Peer through the small window of one of Apollo Diamond's canister-like reactors, and it might seem as if you're staring at something from out of this world. The inside of the cramped chamber is bathed in a magenta glow more befitting a Los Angeles nightclub than a science lab. Evenly arrayed on a small plate at the center of this colorful haze are what looks like 16 lozenges burning with an even deeper pink hue.
As unlikely as it seems, each of those small pinkish disks is a diamond, growing from a tiny seed crystal under conditions carefully created and monitored by Apollo's proprietary software. Chemically, Apollo's creations are no different from the diamond that is squeezed from carbon deep in the earth at incredible pressure and temperature. "It still blows people's minds that you can manufacture diamond," says Bryant Linares, president and CEO of the 17-year-old company based in suburban Boston. "People still feel that there is something mystical about diamonds and how they are made."
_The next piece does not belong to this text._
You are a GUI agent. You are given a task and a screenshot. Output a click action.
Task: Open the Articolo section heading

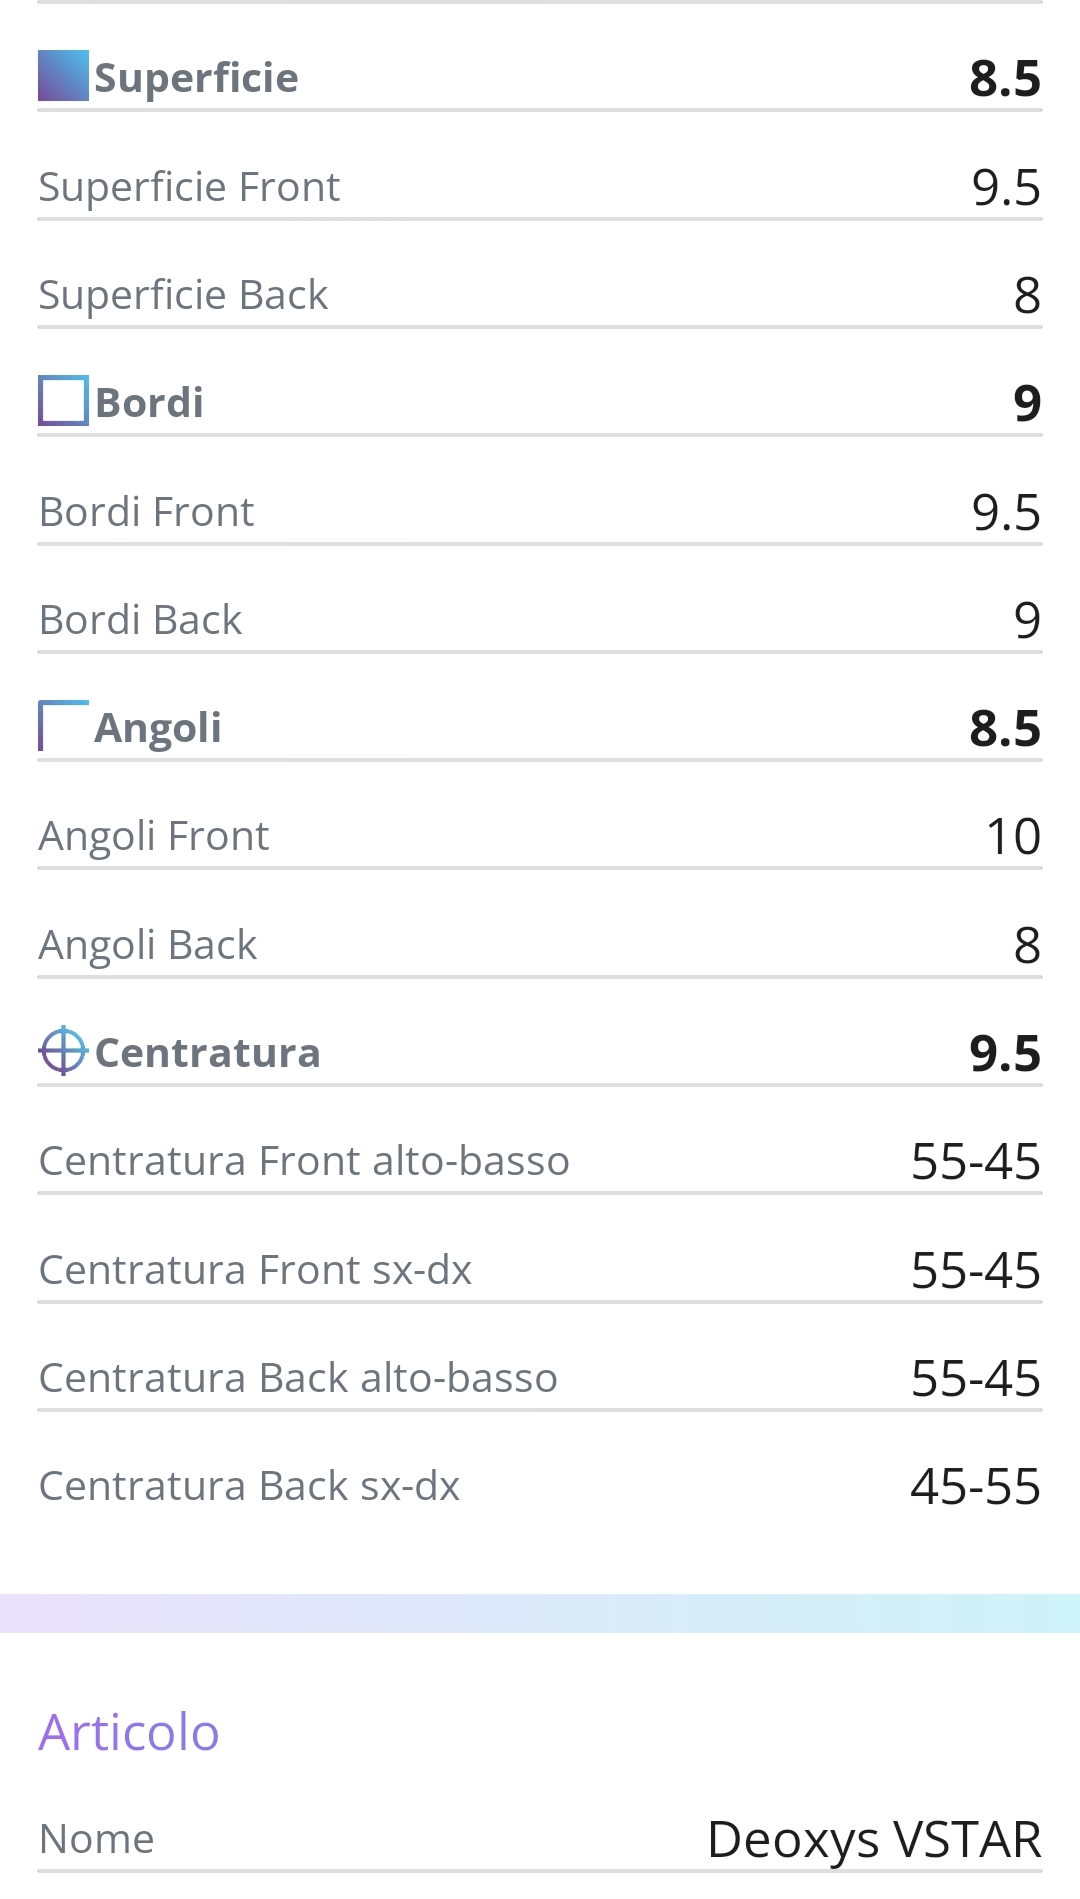pos(129,1732)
But ever since the 1950s, when scientists created the first synthetic diamond bits (they were so tiny that they were more like diamond grit), researchers have been slowly demystifying the diamondmaking process and systematically trying to replicate it. Small bits of diamond--produced in a lab under extremely high pressure and temperature and used in cutting tools, optical equipment and lasers--are easy to generate. This type of production has become so routine that thousands of small plants all over China pour out synthetic diamonds suitable for cutting stone. Gem-quality diamonds of one carat or more, however, are trickier because at that size it's difficult to consistently produce diamonds of high quality, even in the controlled environment of a lab. But after a half-century of trial and error, that may be changing. Several diamondmaking companies are starting to produce high-quality diamonds to rival the stones emerging from mines, and they could supply enough of them to open up new applications for the use of diamond that stretch far beyond pretty pieces of jewelry.
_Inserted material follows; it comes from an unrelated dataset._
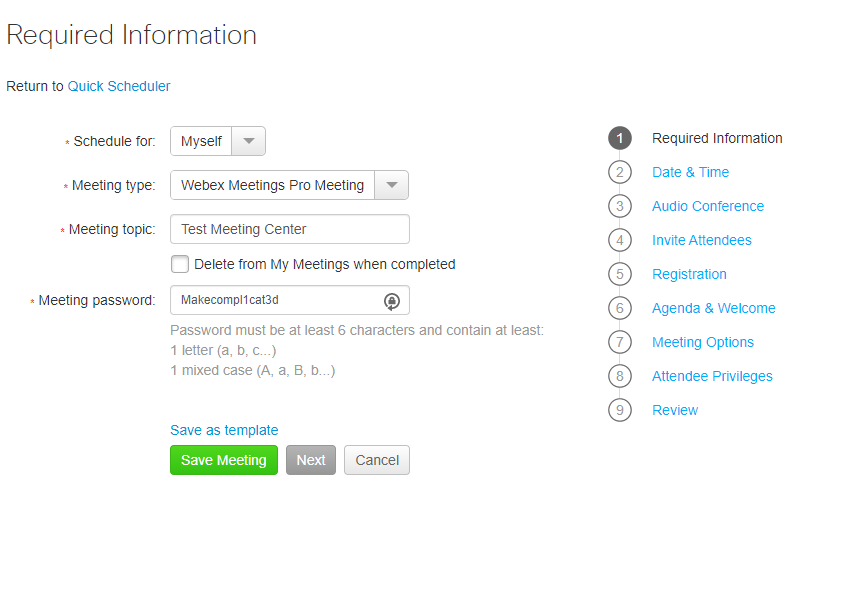The width and height of the screenshot is (856, 599).
Task: Select step 3 circle icon
Action: [x=620, y=206]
It turns out that as beautiful as a polished diamond is to look at, it also possesses physical and chemical properties that make it an ideal workhorse material for everything from semiconductors to biosensors. "To my mind, it's a case of finding what diamond enables that nothing else can do," says Donald Sadoway, a professor of materials science at Massachusetts Institute of Technology. Because it conducts heat so well, for example, diamond could be particularly useful for the small-electronics industry, which relies on ever more powerful processors that generate incredible amounts of heat. (Just try working with your laptop computer actually on your lap for a few hours.) "When you go to the next-generation semiconductor, you're running something not too different from a toaster oven," Sadoway says. Because it doesn't retain heat, diamond can run processors of supercomputing power at lower temperatures compared with processors using silicon, the industry standard today. The molecular structure of diamond makes it ideal for handling high voltages like those found in switches for big municipal power grids. Physically, diamond's toughness allows it to withstand the searing heat of more sophisticated lasers and even the brutal extremes of temperature and pressure faced by the windows on spacecraft as they leave and re-enter Earth's atmosphere. And diamond's ability to resist corrosion from acids and other organic compounds makes it a good material for biological sensors that may one day be implanted in the human body.
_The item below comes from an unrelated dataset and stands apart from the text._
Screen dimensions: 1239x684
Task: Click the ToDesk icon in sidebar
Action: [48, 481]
It's this list of potential applications--and their untapped economic potential--that has attracted so much interest. The U.S. Navy and Army are investigating diamond's usefulness both as a next-generation power-grid switch and as a wear-resistant coating for military equipment. Gemesis, a Sarasota, Fla., company that has been selling man-made gemstones for four years, sets aside a chunk of its R&D budget for the electronics industry. Even DeBeers, the dominant producer of mined gemstone diamonds, has acknowledged the la- tent power of synthetic diamonds (the preferred industry term). DeBeers has maintained a small business selling diamond for drills, precision cutting tools and even tweeter domes in stereo systems, but in 2002 it rebranded that branch of its operations Element Six--a sign of its commitment to this fledgling side of the business. "The market for industrial diamond is growing at 10% to 15% per annum," says Element Six spokesman John Caldwell. "We are trying to push the boundaries of uses for diamond."